Start of Entries shown

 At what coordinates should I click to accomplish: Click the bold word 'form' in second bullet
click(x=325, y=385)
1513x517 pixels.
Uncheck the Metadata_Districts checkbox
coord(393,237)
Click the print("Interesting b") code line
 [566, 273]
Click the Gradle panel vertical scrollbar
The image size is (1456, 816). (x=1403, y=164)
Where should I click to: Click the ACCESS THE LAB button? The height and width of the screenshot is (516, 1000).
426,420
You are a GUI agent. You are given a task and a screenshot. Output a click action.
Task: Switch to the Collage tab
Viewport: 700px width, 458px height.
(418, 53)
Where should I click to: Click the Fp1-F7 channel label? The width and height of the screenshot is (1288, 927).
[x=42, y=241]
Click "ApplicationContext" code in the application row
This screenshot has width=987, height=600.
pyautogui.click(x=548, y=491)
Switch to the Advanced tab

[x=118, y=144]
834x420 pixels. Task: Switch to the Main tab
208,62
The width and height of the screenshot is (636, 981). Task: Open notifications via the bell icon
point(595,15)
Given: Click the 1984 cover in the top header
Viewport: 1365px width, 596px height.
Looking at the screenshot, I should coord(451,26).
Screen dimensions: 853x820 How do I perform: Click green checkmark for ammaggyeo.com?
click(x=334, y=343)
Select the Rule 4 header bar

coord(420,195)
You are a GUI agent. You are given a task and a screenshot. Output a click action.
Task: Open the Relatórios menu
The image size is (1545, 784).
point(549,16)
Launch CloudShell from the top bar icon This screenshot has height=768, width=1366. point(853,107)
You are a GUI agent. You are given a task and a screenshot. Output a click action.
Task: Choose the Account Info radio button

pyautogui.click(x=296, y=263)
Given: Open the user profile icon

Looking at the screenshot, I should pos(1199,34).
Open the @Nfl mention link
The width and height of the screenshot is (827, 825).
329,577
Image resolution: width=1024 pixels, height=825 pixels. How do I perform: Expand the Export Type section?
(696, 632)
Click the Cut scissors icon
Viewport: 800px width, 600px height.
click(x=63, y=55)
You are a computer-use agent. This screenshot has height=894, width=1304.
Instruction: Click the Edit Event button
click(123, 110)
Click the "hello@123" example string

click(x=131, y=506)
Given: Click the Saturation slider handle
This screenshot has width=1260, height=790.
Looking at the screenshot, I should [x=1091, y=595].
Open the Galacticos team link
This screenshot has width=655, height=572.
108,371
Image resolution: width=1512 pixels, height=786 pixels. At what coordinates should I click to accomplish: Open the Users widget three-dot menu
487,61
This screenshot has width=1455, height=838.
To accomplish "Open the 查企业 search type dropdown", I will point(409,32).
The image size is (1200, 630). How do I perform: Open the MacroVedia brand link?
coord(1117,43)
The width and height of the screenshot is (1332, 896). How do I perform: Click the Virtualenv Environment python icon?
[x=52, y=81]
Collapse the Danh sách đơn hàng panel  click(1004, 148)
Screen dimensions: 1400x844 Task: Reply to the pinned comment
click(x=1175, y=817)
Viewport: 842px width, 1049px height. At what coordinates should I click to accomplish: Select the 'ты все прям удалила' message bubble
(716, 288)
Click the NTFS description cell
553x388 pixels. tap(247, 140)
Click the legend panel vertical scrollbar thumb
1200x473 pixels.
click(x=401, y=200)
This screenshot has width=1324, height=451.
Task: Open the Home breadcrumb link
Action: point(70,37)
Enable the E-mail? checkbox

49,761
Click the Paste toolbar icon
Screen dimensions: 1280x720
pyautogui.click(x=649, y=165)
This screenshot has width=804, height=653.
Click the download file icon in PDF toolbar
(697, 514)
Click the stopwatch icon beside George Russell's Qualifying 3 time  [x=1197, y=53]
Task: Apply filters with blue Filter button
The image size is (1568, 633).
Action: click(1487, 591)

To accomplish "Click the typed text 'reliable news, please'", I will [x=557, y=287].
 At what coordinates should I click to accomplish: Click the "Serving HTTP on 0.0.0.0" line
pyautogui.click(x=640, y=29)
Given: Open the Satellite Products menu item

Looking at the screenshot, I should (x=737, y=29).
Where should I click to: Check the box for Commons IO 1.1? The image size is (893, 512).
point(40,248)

End of Entries shown

◆ Exercise: What is needed is an exact transcription of all the data.

◆ Answer for the task:
 At what coordinates should I click to accomplish: Click the bold word 'form' in second bullet
click(x=325, y=385)
1513x517 pixels.
Uncheck the Metadata_Districts checkbox
coord(393,237)
Click the print("Interesting b") code line
 [566, 273]
Click the Gradle panel vertical scrollbar
The image size is (1456, 816). (x=1403, y=164)
Where should I click to: Click the ACCESS THE LAB button? The height and width of the screenshot is (516, 1000).
426,420
You are a GUI agent. You are given a task and a screenshot. Output a click action.
Task: Switch to the Collage tab
Viewport: 700px width, 458px height.
(418, 53)
Where should I click to: Click the Fp1-F7 channel label? The width and height of the screenshot is (1288, 927).
[x=42, y=241]
Click "ApplicationContext" code in the application row
This screenshot has width=987, height=600.
pyautogui.click(x=548, y=491)
Switch to the Advanced tab

[x=118, y=144]
834x420 pixels. Task: Switch to the Main tab
208,62
The width and height of the screenshot is (636, 981). Task: Open notifications via the bell icon
point(595,15)
Given: Click the 1984 cover in the top header
Viewport: 1365px width, 596px height.
Looking at the screenshot, I should coord(451,26).
Screen dimensions: 853x820 How do I perform: Click green checkmark for ammaggyeo.com?
click(x=334, y=343)
Select the Rule 4 header bar

coord(420,195)
You are a GUI agent. You are given a task and a screenshot. Output a click action.
Task: Open the Relatórios menu
The image size is (1545, 784).
point(549,16)
Launch CloudShell from the top bar icon This screenshot has height=768, width=1366. point(853,107)
You are a GUI agent. You are given a task and a screenshot. Output a click action.
Task: Choose the Account Info radio button

pyautogui.click(x=296, y=263)
Given: Open the user profile icon

Looking at the screenshot, I should pos(1199,34).
Open the @Nfl mention link
The width and height of the screenshot is (827, 825).
329,577
Image resolution: width=1024 pixels, height=825 pixels. How do I perform: Expand the Export Type section?
(696, 632)
Click the Cut scissors icon
Viewport: 800px width, 600px height.
click(x=63, y=55)
You are a computer-use agent. This screenshot has height=894, width=1304.
Instruction: Click the Edit Event button
click(123, 110)
Click the "hello@123" example string

click(x=131, y=506)
Given: Click the Saturation slider handle
This screenshot has width=1260, height=790.
Looking at the screenshot, I should [x=1091, y=595].
Open the Galacticos team link
This screenshot has width=655, height=572.
108,371
Image resolution: width=1512 pixels, height=786 pixels. At what coordinates should I click to accomplish: Open the Users widget three-dot menu
487,61
This screenshot has width=1455, height=838.
To accomplish "Open the 查企业 search type dropdown", I will point(409,32).
The image size is (1200, 630). How do I perform: Open the MacroVedia brand link?
coord(1117,43)
The width and height of the screenshot is (1332, 896). How do I perform: Click the Virtualenv Environment python icon?
[x=52, y=81]
Collapse the Danh sách đơn hàng panel  click(1004, 148)
Screen dimensions: 1400x844 Task: Reply to the pinned comment
click(x=1175, y=817)
Viewport: 842px width, 1049px height. At what coordinates should I click to accomplish: Select the 'ты все прям удалила' message bubble
(716, 288)
Click the NTFS description cell
553x388 pixels. tap(247, 140)
Click the legend panel vertical scrollbar thumb
1200x473 pixels.
click(x=401, y=200)
This screenshot has width=1324, height=451.
Task: Open the Home breadcrumb link
Action: point(70,37)
Enable the E-mail? checkbox

49,761
Click the Paste toolbar icon
Screen dimensions: 1280x720
pyautogui.click(x=649, y=165)
This screenshot has width=804, height=653.
Click the download file icon in PDF toolbar
(697, 514)
Click the stopwatch icon beside George Russell's Qualifying 3 time  [x=1197, y=53]
Task: Apply filters with blue Filter button
The image size is (1568, 633).
Action: click(1487, 591)

To accomplish "Click the typed text 'reliable news, please'", I will [x=557, y=287].
 At what coordinates should I click to accomplish: Click the "Serving HTTP on 0.0.0.0" line
pyautogui.click(x=640, y=29)
Given: Open the Satellite Products menu item

Looking at the screenshot, I should (x=737, y=29).
Where should I click to: Check the box for Commons IO 1.1? The image size is (893, 512).
point(40,248)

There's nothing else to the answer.